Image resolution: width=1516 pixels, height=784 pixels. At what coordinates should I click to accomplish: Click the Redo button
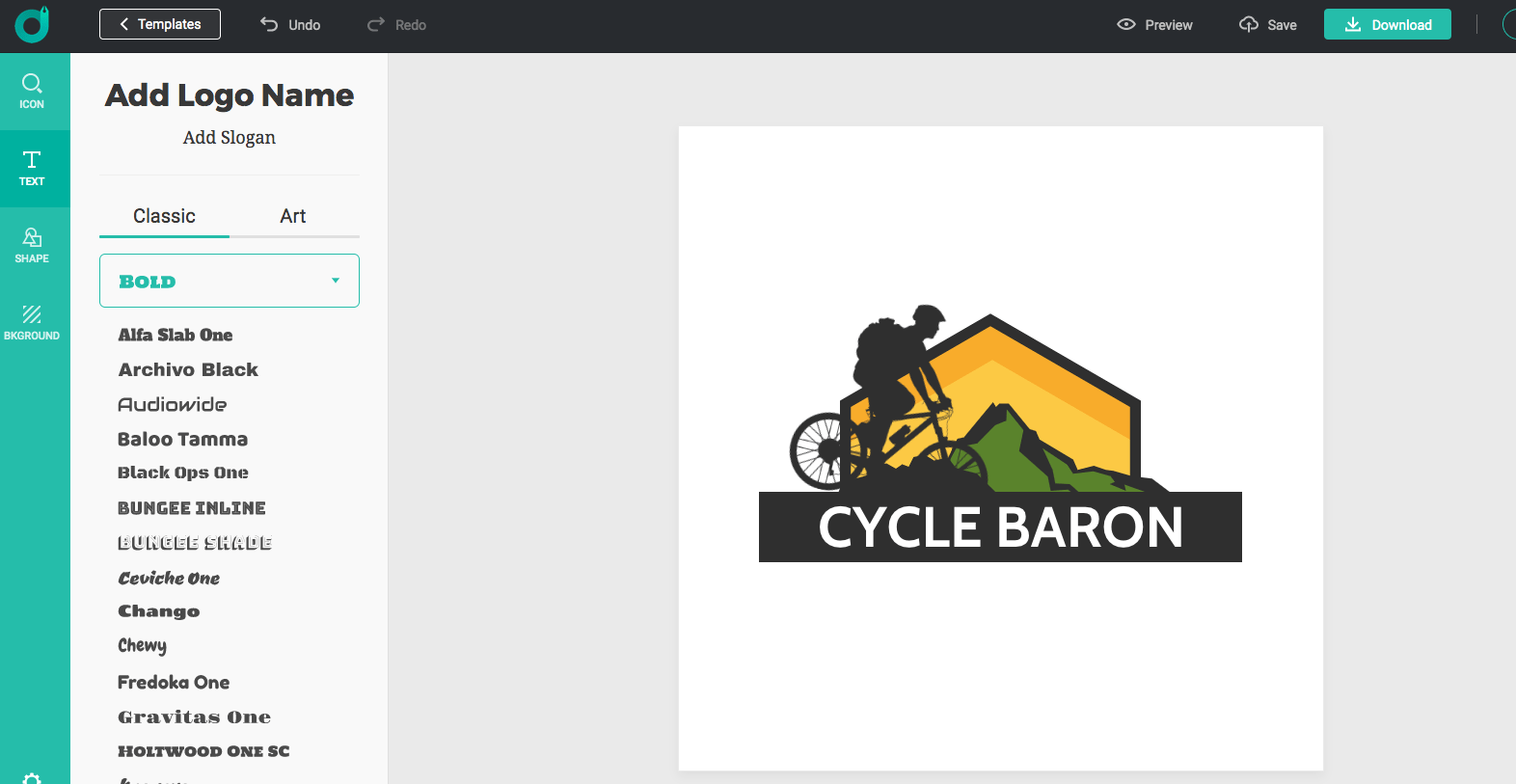coord(396,25)
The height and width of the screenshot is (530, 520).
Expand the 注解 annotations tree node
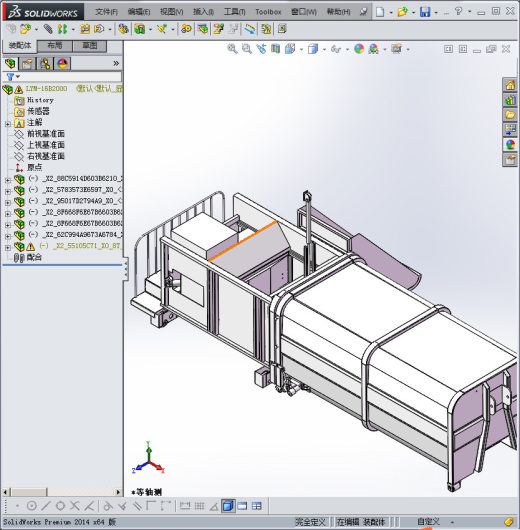point(8,124)
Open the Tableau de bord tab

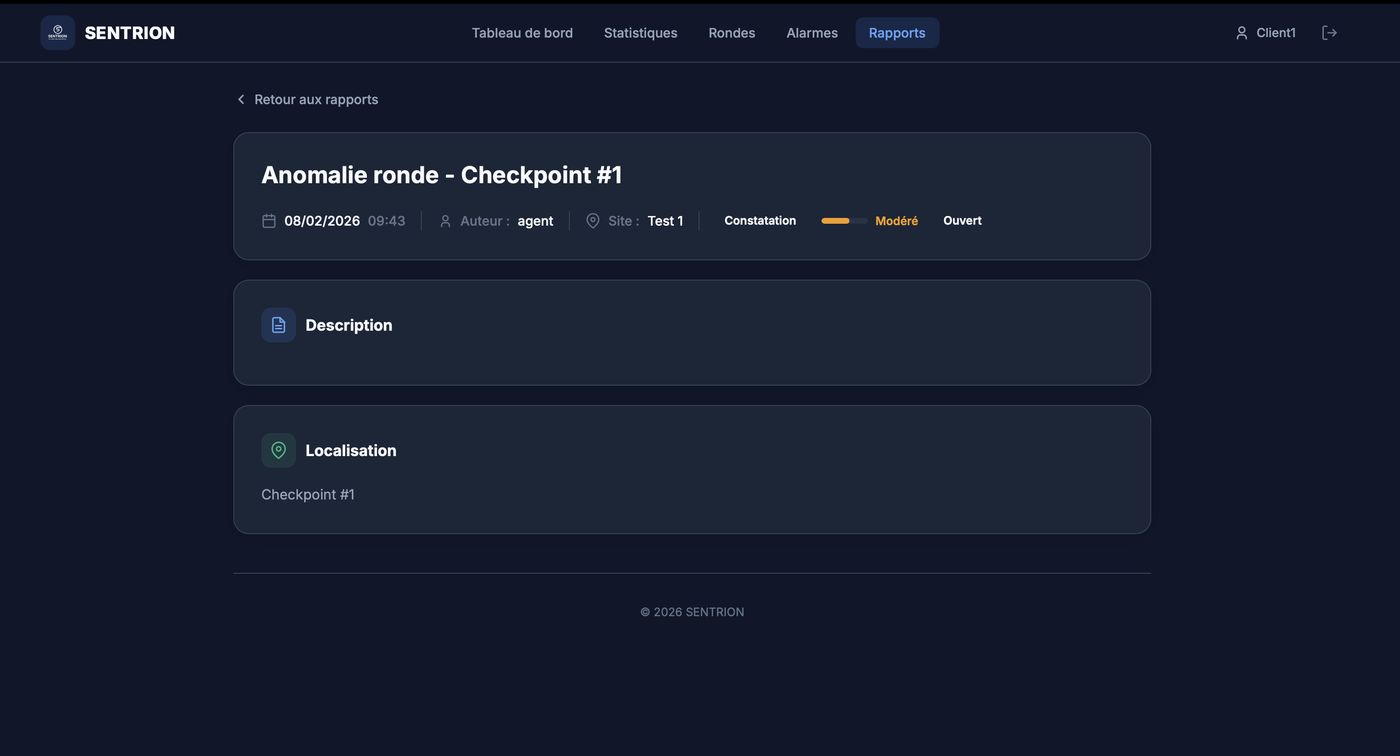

### EXERCISE
Starting at the line that contains "Expand the 注解 annotations tree node", write out every line through the end of the entries above exactly, and omit the pictures.

### FINAL ANSWER
Expand the 注解 annotations tree node
point(8,124)
Open the Tableau de bord tab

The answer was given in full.